Talking of it not being terrible this time though, let’s talk about some terrible things that aren’t in Terminator Six: Three: Four!
- There’s no Elton John glasses!
- There’s no “talk to the hand” cringe-lines!
- There’s no Christian Bale throwing on-set tantrums!
- There’s no Borg-Queen-esque “living embodiment of SkyNet” clichéd cheap ass-writing!
- There’s no dragon-associated people who can’t act at all and the only part of them that can act is their eyebrows and sure they’re well pretty but my god they also are bad at acting!
- The glimpses of Future War we get aren’t too vaguely-nondescript and aren’t full of not-Terminator-looking-stuff!

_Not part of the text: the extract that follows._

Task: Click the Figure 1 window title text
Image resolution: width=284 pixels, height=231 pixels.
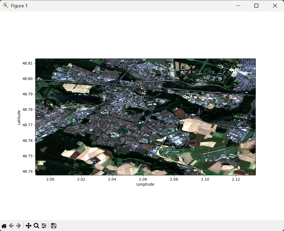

- There’s only the standard Terminator-amount of time travel!
So… no problemo?
No, son; not today. There is no no problemo today. Not for you. No no problemo for you but that which we make for ourselves. And unfortunately when you have this many people involved in writing a film, that usually means fewer no problemos rather than more. One writer’s super advanced future-no problemo ends up fighting with another writer’s no problemo that they sent back to the first script meeting to defend the third writer’s adolescent no problemo that will turn out to be the leader of the no problemos but only if-
There are plenty of good things in this film, not least the new not-a-T-1000 T-1000 looking a bit Mexican so you can call him the T-Juan-thousand. Ahnald is on fine form as the new old T1 Ahnald, Mackenzie Davis is fantastic as the new old T2 Ahnald, there’s some flippin’ great action and fight sequences, and at one point people literally get to a choppah.
But it shits all over its own lore, so if you care about Terminator 2, the lore-shitting-on’ll leave this film with some cheap-looking plastic faux-metal squibs stuck to its own shirt that’ll look pretty janky if you actually look at them and you don’t even have to look that close. I promise you that sentence makes sense.
Anyway, this is definitely the best Terminator 3 even for its lore-shitting, but the “fool me once, shame on you; fool me twice, shame on me; fool me three times, can we stop shaming me please I’m getting tired of this; fool me four times, I’ll just not bother going to the cinema this time” factor had killed it before it even powered up its shiny new dulled-gunmetal-grey time machine. I doubt a successful Terminator 3 is even possible any more.
I rate it Terminator 3 out of Terminator 6, probably?